Title
A Self-Reconfigurable Platform for Scalable DCT Computation Using Compressed Partial Bitstreams and BlockRAM Prefetching
Abbreviated Journal Title
IEEE Trans. Circuits Syst. Video Technol.
Keywords
Data compression; DCT; FPGA; reconfigurable architectures; video coding; Engineering, Electrical & Electronic
Abstract
In this paper, we propose a self-reconfigurable platform which can reconfigure the architecture of discrete cosine transform (DCT) computations during run-time using dynamic partial reconfiguration. The scalable architecture of DCT computations can compute different numbers of DCT coefficients in a zig-zag scan order to adapt to different requirements, such as power consumption, hardware resources, and performance.
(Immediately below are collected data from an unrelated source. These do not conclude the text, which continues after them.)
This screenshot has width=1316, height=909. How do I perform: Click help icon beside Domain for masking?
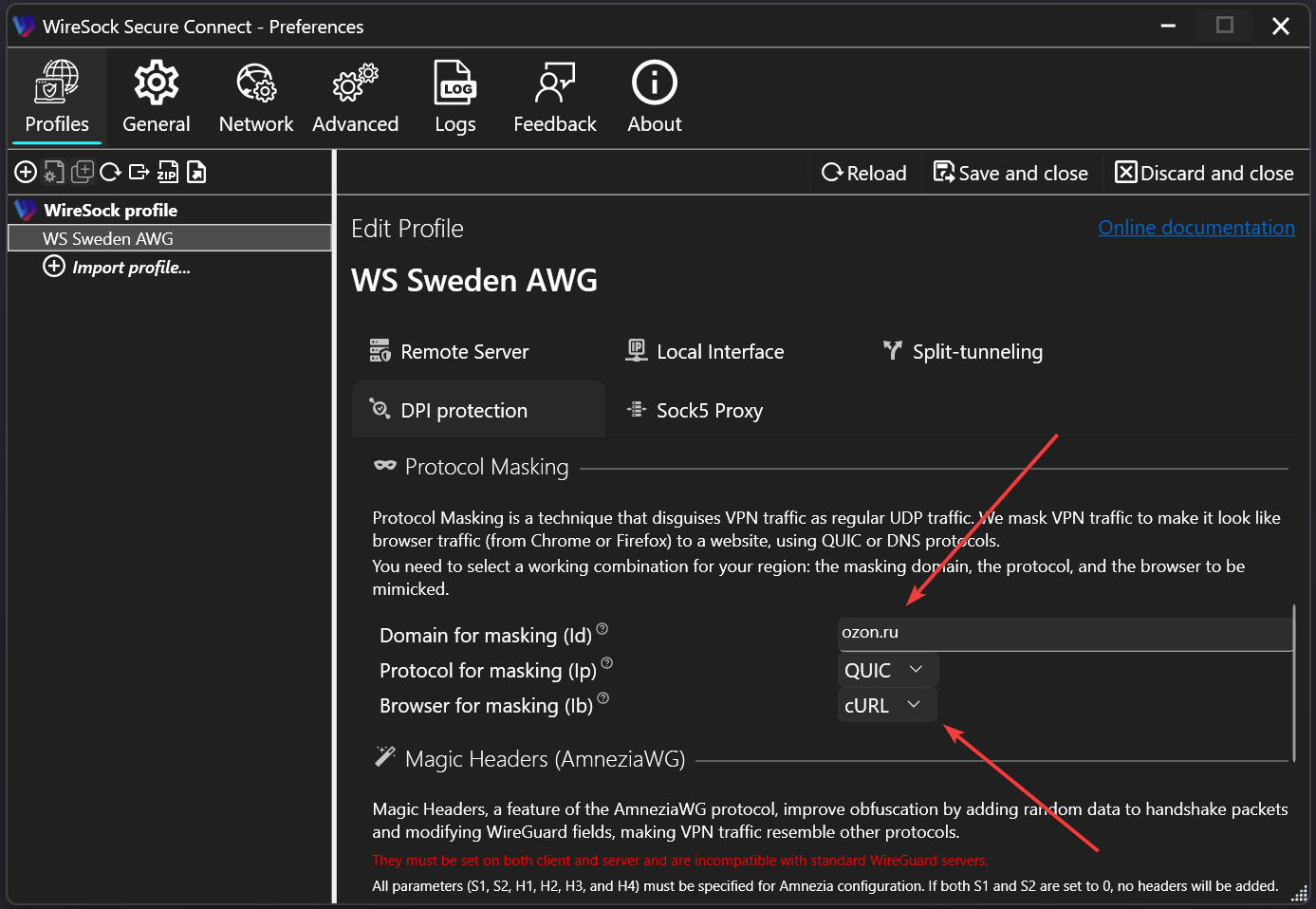(x=602, y=629)
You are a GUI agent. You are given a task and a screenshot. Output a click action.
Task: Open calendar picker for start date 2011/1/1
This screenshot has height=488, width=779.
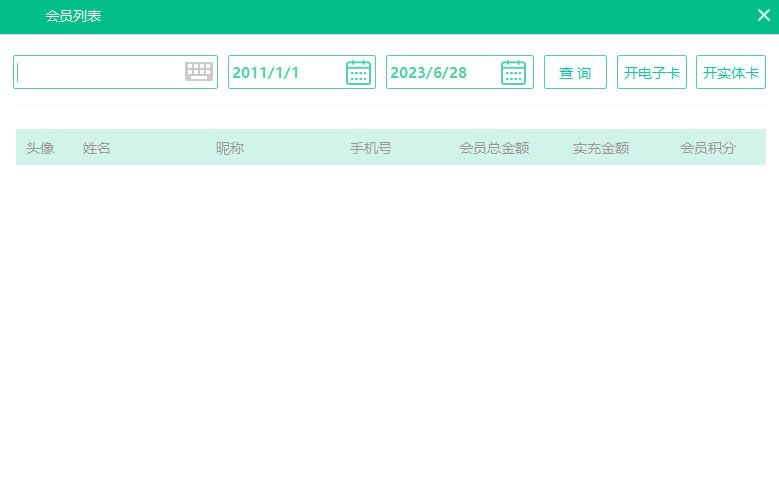358,72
We propose a configuration manager, which is implemented in the embedded processor in order to adaptively control the reconfiguration of scalable DCT architecture during run-time. In addition, we use the Lempel-Ziv-Storer-Szymanski algorithm for compression of the partial bitstreams and on-chip BlockRAM as a cache to reduce latency overhead for loading the partial bitstreams from the off-chip memory for run-time reconfiguration. A hardware module is designed for parallel reconfiguration of the partial bitstreams. The experimental results show that our approach can reduce the external memory accesses by 69% and can achieve a 400 MB/s reconfiguration rate. Detailed trade-offs of power, throughput, and quality are investigated, and used as a criterion for self-reconfiguration.
Journal Title
Ieee Transactions on Circuits and Systems for Video Technology
Volume
19
Issue/Number
11
Publication Date
1-1-2009
Document Type
Article
Language
English
First Page
1623
Last Page
1632
WOS Identifier
ISSN
1051-8215
Recommended Citation
"A Self-Reconfigurable Platform for Scalable DCT Computation Using Compressed Partial Bitstreams and BlockRAM Prefetching" (2009). Faculty Bibliography 2000s. 1652.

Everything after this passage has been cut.